To be a great player, you’ll need to pay attention to other aspects of fitness like:
- Strength and endurance
- Power and speed
- Flexibility and agility
Athletes of sports like hockey and basketball, are more understanding of the importance of conditioning and strength programs, especially in their off-season. Many footballers believe that they don’t need to develop power or strength to be successful, but there’s nothing farther from the truth. Here, we will look at the different fitness components involved in football and in ways you can optimize your training program.
Endurance: Any good soccer conditioning program should be centered around developing your aerobic fitness. There have been several studies done on soccer’s physiological demands, and they’ve shown that an outfielder can run up to eight miles during the average game. Running that distance puts a high demand on the cardiovascular system and upon the muscles, so any gains here will translate easily to the pitch.
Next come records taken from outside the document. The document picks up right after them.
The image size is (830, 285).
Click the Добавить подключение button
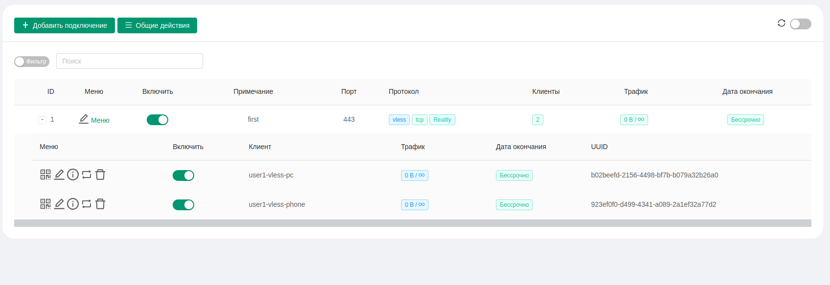point(65,25)
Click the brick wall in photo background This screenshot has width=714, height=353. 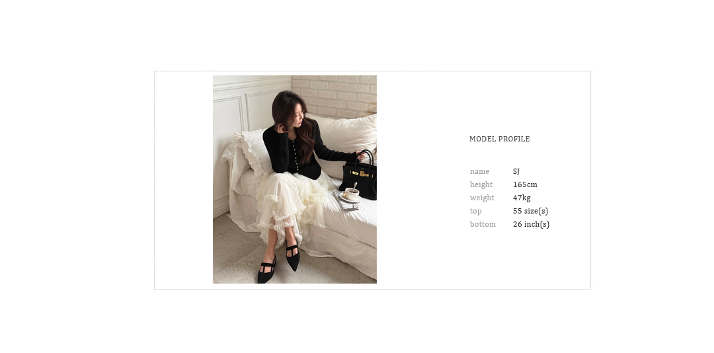[335, 96]
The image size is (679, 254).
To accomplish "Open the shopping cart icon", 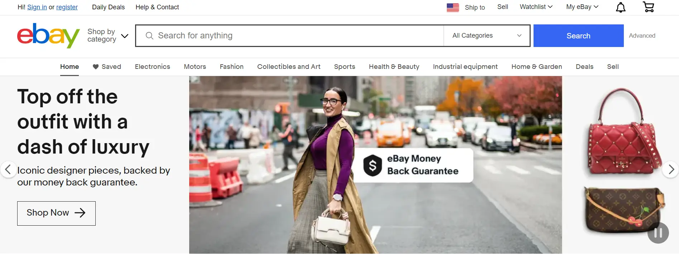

Strength: A good strength training program can benefit you, no matter your sport- but its importance in football is grossly underestimated. Without strength, power and speed are nonexistent; a footballer needs strength to keep challengers at bay. Strength training helps develop resistance to injury, and it also results in the building of lean muscle mass, which raises metabolism. Players will notice an increase in energy, balance, and stability, with faster recovery times between games.
Speed/Agility: This is another essential part of any football fitness plan. Today’s games are played faster than ever; while strength and endurance are paramount, the faster players are at an advantage. Power is where speed and strength meet; to improve your explosiveness, you should include plyometric moves like jump squats, power cleans, and box jumps in your fitness plan.
Flexibility: Flexibility is an all too often overlooked component of overall fitness. Maintaining your range of motion can be beneficial, but not many people know how to stretch correctly. Start with dynamic stretches like arm circles, butt kicks, and walking lunges, as static stretches can increase the risk of injury.
Nutrition: We won’t delve too deeply into the specifics of sports nutrition, but you should know that the food you eat directly affects your energy, recovery, health, and performance on the field. Keep these basic tips in mind:
- Drink plenty of water.
- Eat smaller meals throughout the day
- Eat after a workout instead of before
- Include protein, whole grains, and fruit/vegetables in each meal
- Reduce the amount of starchy carbs you eat (such as rice, bread, potatoes, and pasta)
- Eliminate empty calories like pastries, soda, chips, and alcohol
- Don’t eat right before bedtime
Your weekly off-season program should include at least two days of strength training (supersets working different muscle groups, and one power/speed day). You should also get in some sprints and agility work on your power/speed day. Include two or three 30-minute cardio sessions per week.